La nueva mendicidad en el Sudeste Asiático es blanca, tiene iPhone y escasa vergüenza. En esa parte deprimida del globo, con zonas de hiriente pobreza, cada vez son más habituales los begpackers, un juego palabras que introduce en el término inglés de mochilero (backpacker) la variante de mendigar (beg). Son jóvenes occidentales que piden limosna, cantan en la calle o venden baratijas para sufragarse el viaje.

El fenómeno se popularizó en las redes antes de que la prensa y los gobiernos lo atendieran. Una foto muestra a una pareja, ella a la guitarra y él con la armónica, con el cartel Contribuye a nuestro viaje alrededor del mundo. Otra enseña a un joven que simplemente aguanta otro cartel: Estoy viajando por Asia sin dinero. Por favor ayúdame. Ninguna de las fotos muestra a tipos que asociaríamos con la necesidad.

Los begpackers han brotado en Tailandia, Camboya, Laos, Vietnam o Malasia, un circuito tradicional para presupuestos ajustados, e incluso en destinos elitistas como Hong Kong o Singapur. Abundan en Khao San Road, epicentro mochilero de Bangkok, que reúne hostales y tiendas de abalorios.

Ha sido precisamente Tailandia, gobernada por una Junta Militar hastiada de la barra libre del turismo, la primera en atacar el brote. Funcionarios de Inmigración en diferentes puntos de la frontera exigen al extranjero con visado de turista que pruebe que disponen de al menos 20.000 baht (509 euros) en efectivo. El escrutinio alcanza a los sospechosos de trabajar ilegalmente en el país con visado de estudiante.

Sobran razones para ir al sudeste asiático. Playas de postal y sol, parajes exuberantes, cultura milenaria, la posibilidad aún de eludir los circuitos masificados y una vasta oferta para los bolsillos menos hondos. La zona ha atraído durante décadas a mochileros que aún hoy pueden disfrutarla con un puñado de dólares diarios. Pero los begpackers suponen la degeneración del modelo.

Los gobiernos de la zona han basculado rápidamente desde la curiosidad antropológica a la indignación por este aluvión de mendigos que se añade a los propios. La industria del turismo consiste en que los de fuera se dejen el dinero en el país y no en llevárselo. Y en paralelo a las razones económicas subyacen las éticas. Hay algo obsceno en esas clases medias del primer mundo pagándose la diversión con la generosidad de países que sudan para sacar a buena parte de su gente de la pobreza. Tipos como el ya célebre Benjamin Holst han demostrado que se puede vivir de ello. El treintañero alemán se sirve de su pierna atrofiada para acumular limosnas que gasta en cervezas y compañía en Pattaya, la ciudad-burdel tailandesa, u otros destinos del sudeste asiático. Existen alternativas para los que quieran zambullirse en la cultura local y carezcan de medios con cierta tolerancia al esfuerzo. Trabajar en hostales u oenegés, por ejemplo, suele retribuirse con alojamiento.

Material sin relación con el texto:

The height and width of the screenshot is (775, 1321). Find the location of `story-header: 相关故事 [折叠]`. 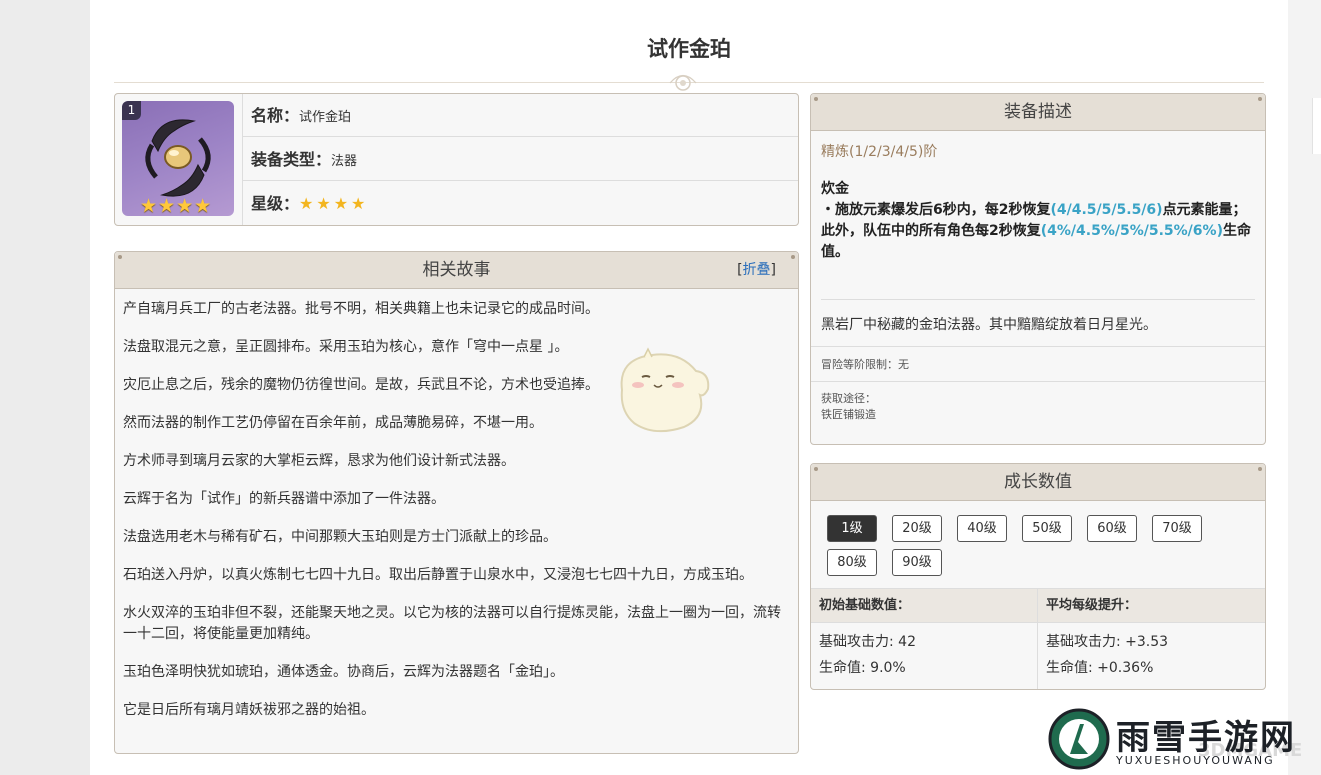

story-header: 相关故事 [折叠] is located at coordinates (456, 270).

Louisa K, socióloga malasia, opina que los begpackers llegan arrastrados por el exotismo de unas tierras lejanas en las que encontrar su espiritualidad. «Eso convierte nuestro continente en una caricatura, en un lugar de aventuras o, en otras palabras, en el patio de recreo del hombre blanco», dijo al canal France24. La tolerancia social también revela el prestigio que disfrutan los occidentales en Asia como un legado colonial. Esos mendigos serían tratados con menos delicadeza en las grandes capitales si fueran asiáticos.

El fenómeno ha sido también debatido en las redes sociales. Un probable resumen sería que mendigar es el último y desesperado recurso del que no puede comer y no el entretenimiento de niños ricos para pagarse las cervezas en el hostal.